This file takes care of the startup of the enrichment process. It will in this order:
- Retrieve the made recordings during the {meeting_id} session. If there are multiple opus files (in case the recording has been paused and resumed at least once), those files will be concatenated.
- Build an new enrichment request with the opus file (and the settings used in the config file) and send it to Aristote.
- If the enrichment's start is successful, the script will finally create a temporary file named {enrichment_id} bearing the associated {meeting_id} (at location defined at [transcripts.base-directory] + [transcripts.meeting-map-directory] the two concatenated).
From this point, the system will just wait for the Aristote's response, aka the enrichment success notification.
This phase activates itself upon notification received from Aristote at the webhook url [webhook-url].
- The webhook is handled by the file
aristote_webhook.php
that accepts POST requests. - In case of a SUCCESS status returned by Aristote along its ID, the enrichment is then searched in the temp directory ([transcripts.base-directory] + [transcripts.meeting-map-directory]) to match it with the correct meeting_id it belongs to.
- The transcript is then fetched from Aristote with another request made in the same PHP file, to save it at the location [transcripts.base-directory] with the name [transcripts.filename]. The temp file is then deleted upon success of the operation.
- Additionally, if the option [aristote-server.keep-clean] is set to "true", the enrichment hosted on Aristote server will be prompted to be deleted via a last request dealt by this same PHP file.
After the transcript being successfully saved, you have multiple ways to retrieve it for your personnal application.
One of the intented way, is by sending a GET request to the end point [get-transcript-url] which is by default https://yourpersonnalsite.com/bbb-transcript/get_transcript.php
, handled by the /var/www/bbb-transcript/get_transcript.php
file.
To get the transcript, simply send a GET request to the [get-transcript-url] url bearing two parameters: (meeting_id, checksum). MeetingId is the id reference of the meeting you want to retrive the transcript of. The checksum serves as an authentication field and is the hash (sha256) of meeting_id and the BBB security salt concatenated together.

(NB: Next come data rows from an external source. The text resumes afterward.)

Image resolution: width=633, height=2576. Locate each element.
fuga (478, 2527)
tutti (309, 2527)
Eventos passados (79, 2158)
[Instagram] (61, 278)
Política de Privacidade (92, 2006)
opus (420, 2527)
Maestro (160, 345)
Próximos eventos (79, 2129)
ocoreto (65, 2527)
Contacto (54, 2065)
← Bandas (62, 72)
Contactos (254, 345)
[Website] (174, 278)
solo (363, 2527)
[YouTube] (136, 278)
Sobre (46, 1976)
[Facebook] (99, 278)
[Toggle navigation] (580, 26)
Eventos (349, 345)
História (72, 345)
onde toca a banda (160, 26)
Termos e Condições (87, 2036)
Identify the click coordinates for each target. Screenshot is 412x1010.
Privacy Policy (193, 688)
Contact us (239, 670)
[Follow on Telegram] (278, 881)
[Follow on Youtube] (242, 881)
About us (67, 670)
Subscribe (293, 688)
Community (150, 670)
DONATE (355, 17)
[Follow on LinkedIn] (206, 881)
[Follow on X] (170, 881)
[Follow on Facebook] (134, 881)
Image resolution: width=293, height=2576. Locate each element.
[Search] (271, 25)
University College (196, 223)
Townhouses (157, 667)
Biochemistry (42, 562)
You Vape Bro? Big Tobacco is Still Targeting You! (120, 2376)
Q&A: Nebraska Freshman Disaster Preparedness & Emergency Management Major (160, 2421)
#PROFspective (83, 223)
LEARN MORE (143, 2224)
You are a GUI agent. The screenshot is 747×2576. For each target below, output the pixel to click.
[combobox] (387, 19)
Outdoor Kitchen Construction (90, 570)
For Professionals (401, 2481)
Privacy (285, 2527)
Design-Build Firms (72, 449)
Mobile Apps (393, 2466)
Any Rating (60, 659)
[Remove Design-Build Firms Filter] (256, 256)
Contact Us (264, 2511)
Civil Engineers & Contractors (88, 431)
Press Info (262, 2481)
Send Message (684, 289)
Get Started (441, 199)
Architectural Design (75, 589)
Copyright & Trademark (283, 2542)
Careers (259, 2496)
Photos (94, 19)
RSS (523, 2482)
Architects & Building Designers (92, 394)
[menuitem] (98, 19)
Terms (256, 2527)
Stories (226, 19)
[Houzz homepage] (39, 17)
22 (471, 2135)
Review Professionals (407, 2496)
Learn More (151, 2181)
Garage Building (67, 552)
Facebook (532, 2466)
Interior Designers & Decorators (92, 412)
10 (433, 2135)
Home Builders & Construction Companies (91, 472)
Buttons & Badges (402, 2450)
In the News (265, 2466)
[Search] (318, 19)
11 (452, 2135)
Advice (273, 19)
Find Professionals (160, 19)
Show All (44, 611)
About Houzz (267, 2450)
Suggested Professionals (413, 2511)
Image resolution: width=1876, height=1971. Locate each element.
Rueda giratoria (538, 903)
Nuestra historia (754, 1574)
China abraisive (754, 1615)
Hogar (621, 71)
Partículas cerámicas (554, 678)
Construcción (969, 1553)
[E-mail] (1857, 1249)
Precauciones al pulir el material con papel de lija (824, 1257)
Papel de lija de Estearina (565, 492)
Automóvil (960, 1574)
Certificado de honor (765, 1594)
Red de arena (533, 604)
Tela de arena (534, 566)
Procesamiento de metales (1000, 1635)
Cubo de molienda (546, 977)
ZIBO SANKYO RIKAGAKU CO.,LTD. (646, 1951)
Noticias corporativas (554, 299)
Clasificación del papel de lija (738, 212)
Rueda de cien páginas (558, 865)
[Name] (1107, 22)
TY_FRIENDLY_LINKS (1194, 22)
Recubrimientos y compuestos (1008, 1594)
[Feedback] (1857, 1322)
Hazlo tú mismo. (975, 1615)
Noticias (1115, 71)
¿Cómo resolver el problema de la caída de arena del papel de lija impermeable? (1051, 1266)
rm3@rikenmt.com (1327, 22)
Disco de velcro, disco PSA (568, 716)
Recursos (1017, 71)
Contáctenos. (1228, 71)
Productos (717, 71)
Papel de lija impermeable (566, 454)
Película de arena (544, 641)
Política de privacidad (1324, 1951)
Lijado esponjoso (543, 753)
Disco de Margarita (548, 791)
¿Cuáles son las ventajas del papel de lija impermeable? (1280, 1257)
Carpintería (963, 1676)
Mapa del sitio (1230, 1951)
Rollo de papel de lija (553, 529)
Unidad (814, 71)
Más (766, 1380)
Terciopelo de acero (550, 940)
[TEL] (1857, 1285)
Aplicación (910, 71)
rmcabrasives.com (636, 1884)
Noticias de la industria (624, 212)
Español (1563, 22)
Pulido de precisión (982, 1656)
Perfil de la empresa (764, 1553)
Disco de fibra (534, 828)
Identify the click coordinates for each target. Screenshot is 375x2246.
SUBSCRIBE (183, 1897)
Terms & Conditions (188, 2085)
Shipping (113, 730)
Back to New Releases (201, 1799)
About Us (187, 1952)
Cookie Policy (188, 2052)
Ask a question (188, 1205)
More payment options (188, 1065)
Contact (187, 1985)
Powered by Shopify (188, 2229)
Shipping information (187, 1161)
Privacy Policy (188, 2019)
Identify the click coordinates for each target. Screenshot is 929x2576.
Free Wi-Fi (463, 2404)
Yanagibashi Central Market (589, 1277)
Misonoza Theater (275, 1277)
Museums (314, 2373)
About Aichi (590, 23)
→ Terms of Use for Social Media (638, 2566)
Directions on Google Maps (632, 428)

The GET request will only be processed by the PHP file if it can verify that the checksum is correct.
- If the server cannot access the security salt and therefore is unable to verify the security salt, a 500 error is returned.
- If the checksum is incorrect, a 401 error is returned.
- If a transcript for the provided meeting_id exists, it is returned.
- If a transcript for the provided meeting_id does not exist, a 404 error is returned.
- To check the [get-transcript-url] you can use the php script file test-getTranscript.php on another server or simple computer with php-cli.
Of course, a 500 error is returned if another unknown error occurs.